View Issue Details

IDProjectCategoryView StatusLast Update
0014252phpList 3 applicationAuthentication Systempublic28-04-08 13:28
Reporterjhorst 
PrioritynormalSeverityminorReproducibilityalways
Status newResolutionopen 
Product Version2.10.5 
Target VersionFixed in Version 
Summary0014252: Login with password in cookie fails
DescriptionWhen trying to login to PHPList, it refused to recognize my password, even though what I typed in matched the password in the database. Finally, I had the authorization function dump to the browser the arguments passed to it. That's when I found that it was using a password from a cookie from another page on my site. The cookie variable was also named "password", but it was encrypted, so the two didn't match. The reason this happened was because the form data was called using $_REQUEST instead of $_POST.
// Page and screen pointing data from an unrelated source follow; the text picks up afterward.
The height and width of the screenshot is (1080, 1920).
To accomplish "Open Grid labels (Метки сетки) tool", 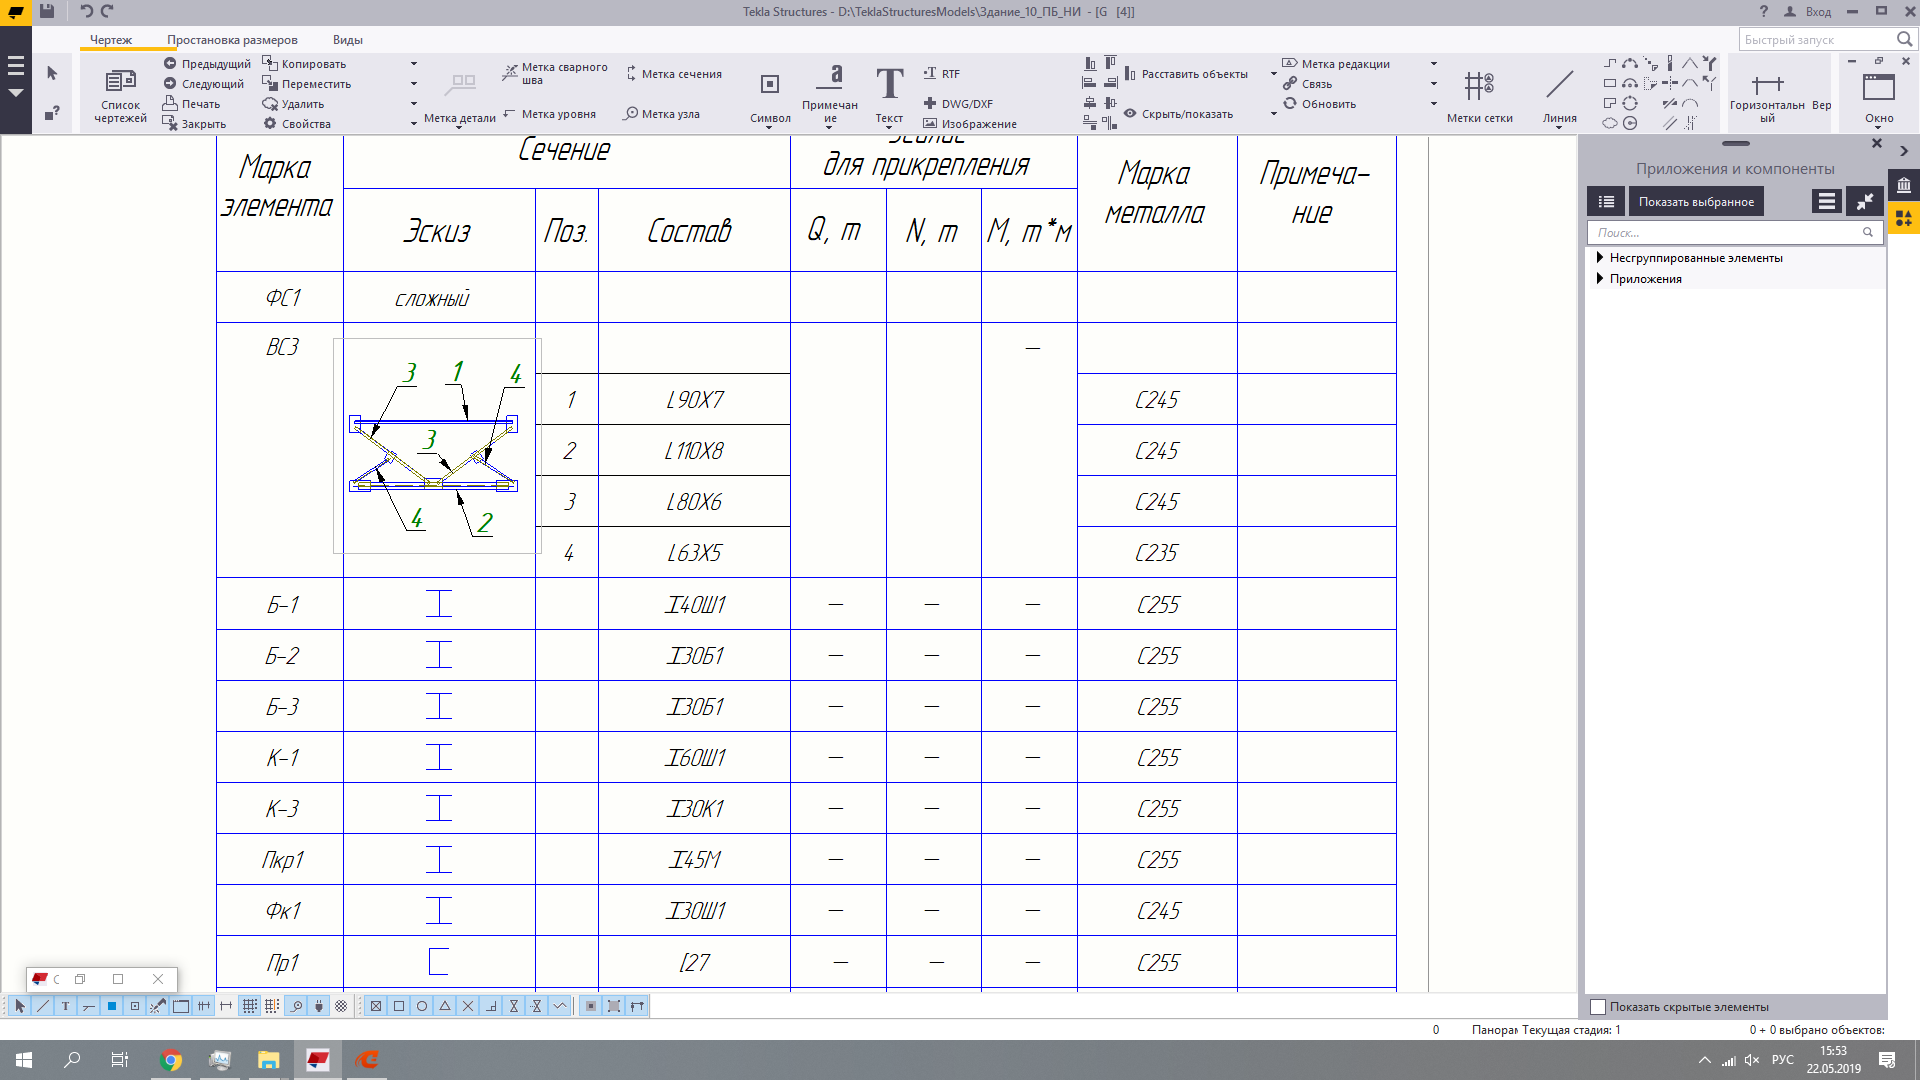I will [1479, 86].
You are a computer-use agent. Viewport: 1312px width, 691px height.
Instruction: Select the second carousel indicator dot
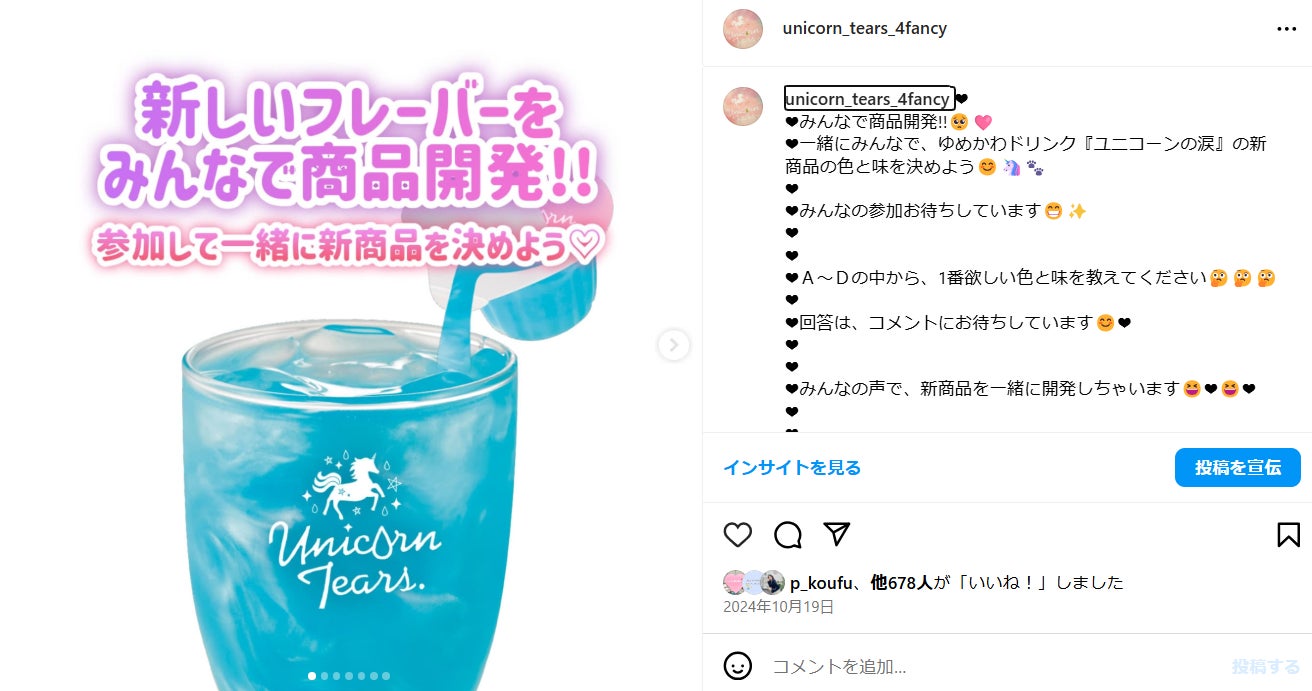pos(324,676)
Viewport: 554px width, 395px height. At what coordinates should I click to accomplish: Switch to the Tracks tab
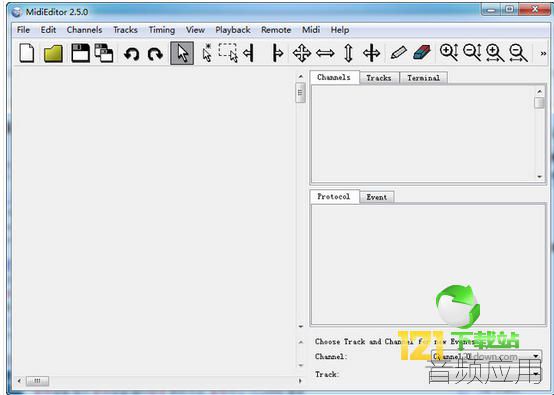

Lines 175 to 181 of admin/index.php currently read as follows:

  if ((!isset($_SESSION["adminloggedin"]) || !$_SESSION["adminloggedin"]) && isset($_REQUEST["login"]) && isset($_REQUEST["password"])) {
    $loginresult = $GLOBALS["admin_auth"]->validateLogin($_REQUEST["login"],$_REQUEST["password"]);
    if (!$loginresult[0]) {
      $_SESSION["adminloggedin"] = "";
      $_SESSION["logindetails"] = "";
      $page = "login";
      logEvent(sprintf($GLOBALS['I18N']->get('invalid login from %s, tried logging in as %s'),$_SERVER['REMOTE_ADDR'],$_REQUEST["login"]));

They should be altered to:

  if ((!isset($_SESSION["adminloggedin"]) || !$_SESSION["adminloggedin"]) && isset($_POST["login"]) && isset($_POST["password"])) {
    $loginresult = $GLOBALS["admin_auth"]->validateLogin($_POST["login"],$_POST["password"]);
    if (!$loginresult[0]) {
      $_SESSION["adminloggedin"] = "";
      $_SESSION["logindetails"] = "";
      $page = "login";
      logEvent(sprintf($GLOBALS['I18N']->get('invalid login from %s, tried logging in as %s'),$_SERVER['REMOTE_ADDR'],$_POST["login"]));

Then the login should work fine.

This also should be fixed for security reasons. In other words, if you happen to have a cookie from your phpList-using site that contains "login" and "password" variables, and they are the same as the phpList login info, it wouldn't matter what you typed into the login boxes -- the cookie information would log you in.
Additional Information   System details:

    * phplist version: 2.10.5
    * PHP version: 5.2.5
    * Browser: Mozilla/5.0 (Windows; U; Windows NT 5.1; en-US; rv:1.8.1.11) Gecko/20071127 Firefox/2.0.0.11
    * Webserver: Apache/2.2.8 (Unix) mod_ssl/2.2.8 OpenSSL/0.9.8g DAV/2 mod_auth_passthrough/2.1 mod_bwlimited/1.4 FrontPage/5.0.2.2635
    * Website: www.jehovahjirehfarm.com/maillist
    * Mysql Info: 5.0.45-community-log
    * PHP Modules:
          o zip
          o libxml
          o xsl
          o xmlwriter
          o xmlrpc
          o dom
          o xmlreader
          o xml
          o tokenizer
          o tidy
          o session
          o pcre
          o SimpleXML
          o sockets
          o soap
          o SPL
          o standard
          o Reflection
          o pspell
          o posix
          o pgsql
          o mysqli
          o mysql
          o mime_magic
          o mhash
          o mcrypt
          o mbstring
          o json
          o imap
          o iconv
          o hash
          o gettext
          o gd
          o ftp
          o filter
          o exif
          o date
          o curl
          o ctype
          o calendar
          o bz2
          o bcmath
          o zlib
          o openssl
          o cgi-fcgi
          o Zend Optimizer
TagsNo tags attached.

Relationships

related to 0015029 resolvedmichiel Identical Cookies allow login to multiple installations 

Activities

user3543

24-04-08 12:56

  ~0045733

This a very interesting issue, but we do need to have $_REQUEST instead of $_POST at this instance, in order to keep $_GET running appropriately

jhorst

26-04-08 02:46

reporter   ~0045894

What about a simple if() statement that checks $_SERVER['REQUEST_METHOD'] and then uses $_GET[] or $_POST[] as needed?